At one of our recent investor breakfasts, Howard Morgan, founding partner of First Round Capital and Chairman of B Capital, offered up the six P’s he looks at when evaluating a company: people, product, plans, profits, passion, and persistence, with ‘product’ including knowing your market, and ‘plans’ meaning financial planning. We’re going to add a seventh P, since Howard also believes that one of the most frequent startup mistakes is coming up with the wrong Pricing, whether it’s too high or too low.
Then there are the much more basics mistakes that startups make/common misconceptions that founders or the team have, which we feel contribute greatly to the fact that nine out of 10 startups fail. Remember: Anyone can start a company. Not everyone can build a business. These might be a few of the contributing factors that can make all the difference:
1. You don’t need to hire a writer. Anyone can write. Not really, but we’ll play. It’s not simply about writing – it’s about communicating. Effectively. Because founders believe that anyone can write, that skill is devalued. The concept needs to be rethought. Try this: you pay your tech developers, right? The writer is developing the concepts that will effectively get your message to your prospective audience/customers. Think of it as a front-end coding skill. Anyone can learn to code. Not everyone can code well. Content writers are front-end developers who use a specialized coding language. Words instead of zeros and ones and symbols, etc. And remember: the first thing your customers see are the words, not the code. And glad we’ve finally clarified that one! Pay your writers!
2. Your marketing director should be old enough to vote. We’ve seen many startups with a young marketing person who is adept at social media. Meaning, they post across all platforms, and may have something of a following. In their circles. Note to self (and founders): Instagram/Snap/Facebook/Twitter accounts/followings do not make a marketing person. A true marketer is someone who has developed and executed a complete marketing plan. We know that marketers are red-line hires, or so you’d think. Without a go to market strategy, much harder for your company to get into the black. Impossible to launch a company without a go to market strategy.
3. A growth hacker is not a marketer, nor is it a new term for a marketer. It was Sean Ellis who created the category, and FYI, “A growth hacker is not a replacement for a marketer. A growth hacker is not better than marketer. A growth hacker is just different than a marketer. To use the most succinct definition from Sean’s post, “A growth hacker is a person whose true north is growth.” Second note to self: one is not a replacement for the other.
4. Sales and Marketing are not the same skill sets. Nice to believe that you can bring on someone who does sales and marketing. Truth is, that person will be good at one of the disciplines or the other. It’s like asking your developer to write the copy for the website. Yes, you need to stop doing that, too.
5. A developer is not a designer. Don’t expect the developer to have front-end design skills. It’s not in their wheelhouse. Trust us. We know that startup employees/acolytes tend to wear several hats, and that’s fine, to a point, but there’s someone who looks a hell of a lot better in that fedora than you do. Stick with the baseball cap.

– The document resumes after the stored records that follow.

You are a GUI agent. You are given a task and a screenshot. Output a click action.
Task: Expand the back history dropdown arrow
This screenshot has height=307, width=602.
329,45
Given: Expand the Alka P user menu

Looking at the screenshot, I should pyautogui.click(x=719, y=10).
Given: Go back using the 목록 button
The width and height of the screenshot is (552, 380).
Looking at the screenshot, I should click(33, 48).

6. Contrary to popular industry misconception, you do need a business model. One that has a pathway to revenue and profitability. Eyeballs as Online Currency are not what it used to be – and never should have been the model in the first place. Case in point: Facebook harvesting user data and putting your privacy up for sale. It did make Mark Zuckerberg one of the most powerful men in the world, especially when you consider, as Scott Galloway pointed out at the DLD Conference in NY this past week, that Zuckerberg holds sway over almost as large a population as Russia, the US, the EU and China, combined. Facebook is also one of the companies that sucked the oxygen out of innovation. If you’re focus is on, say, Social and you are equating mere eyeballs/traction with success without having a revenue-generating model, you may well be doing product development for Facebook. See above: Howard Morgan’s seventh ‘P,’ for the people in the nosebleed seats who may have missed it the first time.
7. Eliminate the term ‘success fee’ from your vocabulary. You’re asking professionals for their expertise. Compensate them accordingly. The real problem: founders tend to have little respect for boundaries. If you work for zero/hour, guess who’s going to have no respect for you time? For the record, many states require that companies pay interns. Why would you ask a professional to work for free?
Many founders believe that unless there is a graduate school designation – JD, MBA, etc – a consultant whose skills they desperately need, be it marketing, sales, writer/content developer – is something less than a professional. Third note to self: Neither Bill Gates nor Mark Zuckerberg are college graduates.
We find the focus on those graduate school designations odd, especially in light of the fact that founders will designate themselves as CEOs, even if there’s only one other people in the company. Fourth note to self: many skill sets are necessary to the success of a company. May be time to pay a bit less attention to those letters in order to get to better numbers. Onward and forward.